_Task item_
Starting from the first line, transcribe the whole listing exactly.

_ _ _ _ _

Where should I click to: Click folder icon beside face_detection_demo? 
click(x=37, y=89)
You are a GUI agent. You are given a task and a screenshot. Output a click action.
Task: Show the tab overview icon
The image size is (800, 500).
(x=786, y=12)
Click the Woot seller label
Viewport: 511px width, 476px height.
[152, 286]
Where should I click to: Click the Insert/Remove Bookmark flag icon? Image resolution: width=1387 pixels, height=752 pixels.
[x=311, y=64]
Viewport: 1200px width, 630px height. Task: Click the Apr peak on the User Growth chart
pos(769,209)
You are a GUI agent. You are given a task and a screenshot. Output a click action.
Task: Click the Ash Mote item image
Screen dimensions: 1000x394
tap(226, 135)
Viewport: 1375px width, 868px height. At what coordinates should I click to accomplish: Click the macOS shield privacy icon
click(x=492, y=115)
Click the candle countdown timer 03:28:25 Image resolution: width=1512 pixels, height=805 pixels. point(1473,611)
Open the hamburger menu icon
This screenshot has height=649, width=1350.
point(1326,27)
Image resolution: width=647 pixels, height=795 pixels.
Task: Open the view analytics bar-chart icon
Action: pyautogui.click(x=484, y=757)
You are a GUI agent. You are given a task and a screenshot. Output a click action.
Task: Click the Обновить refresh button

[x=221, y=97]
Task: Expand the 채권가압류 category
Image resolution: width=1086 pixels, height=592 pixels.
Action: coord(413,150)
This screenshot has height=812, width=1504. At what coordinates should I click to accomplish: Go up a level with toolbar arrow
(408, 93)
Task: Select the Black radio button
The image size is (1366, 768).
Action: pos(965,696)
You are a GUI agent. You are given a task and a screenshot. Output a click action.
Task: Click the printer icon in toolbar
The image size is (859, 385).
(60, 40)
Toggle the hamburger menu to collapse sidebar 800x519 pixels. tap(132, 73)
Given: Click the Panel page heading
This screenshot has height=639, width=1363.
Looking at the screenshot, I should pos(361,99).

_ _ _ _ _

_Answer below_
Where should I click to: Click folder icon beside face_detection_demo? 
click(x=37, y=89)
You are a GUI agent. You are given a task and a screenshot. Output a click action.
Task: Show the tab overview icon
The image size is (800, 500).
(x=786, y=12)
Click the Woot seller label
Viewport: 511px width, 476px height.
[152, 286]
Where should I click to: Click the Insert/Remove Bookmark flag icon? Image resolution: width=1387 pixels, height=752 pixels.
[x=311, y=64]
Viewport: 1200px width, 630px height. Task: Click the Apr peak on the User Growth chart
pos(769,209)
You are a GUI agent. You are given a task and a screenshot. Output a click action.
Task: Click the Ash Mote item image
Screen dimensions: 1000x394
tap(226, 135)
Viewport: 1375px width, 868px height. At what coordinates should I click to accomplish: Click the macOS shield privacy icon
click(x=492, y=115)
Click the candle countdown timer 03:28:25 Image resolution: width=1512 pixels, height=805 pixels. point(1473,611)
Open the hamburger menu icon
This screenshot has height=649, width=1350.
point(1326,27)
Image resolution: width=647 pixels, height=795 pixels.
Task: Open the view analytics bar-chart icon
Action: pyautogui.click(x=484, y=757)
You are a GUI agent. You are given a task and a screenshot. Output a click action.
Task: Click the Обновить refresh button

[x=221, y=97]
Task: Expand the 채권가압류 category
Image resolution: width=1086 pixels, height=592 pixels.
Action: coord(413,150)
This screenshot has height=812, width=1504. At what coordinates should I click to accomplish: Go up a level with toolbar arrow
(408, 93)
Task: Select the Black radio button
The image size is (1366, 768).
Action: pos(965,696)
You are a GUI agent. You are given a task and a screenshot. Output a click action.
Task: Click the printer icon in toolbar
The image size is (859, 385).
(60, 40)
Toggle the hamburger menu to collapse sidebar 800x519 pixels. tap(132, 73)
Given: Click the Panel page heading
This screenshot has height=639, width=1363.
Looking at the screenshot, I should pos(361,99).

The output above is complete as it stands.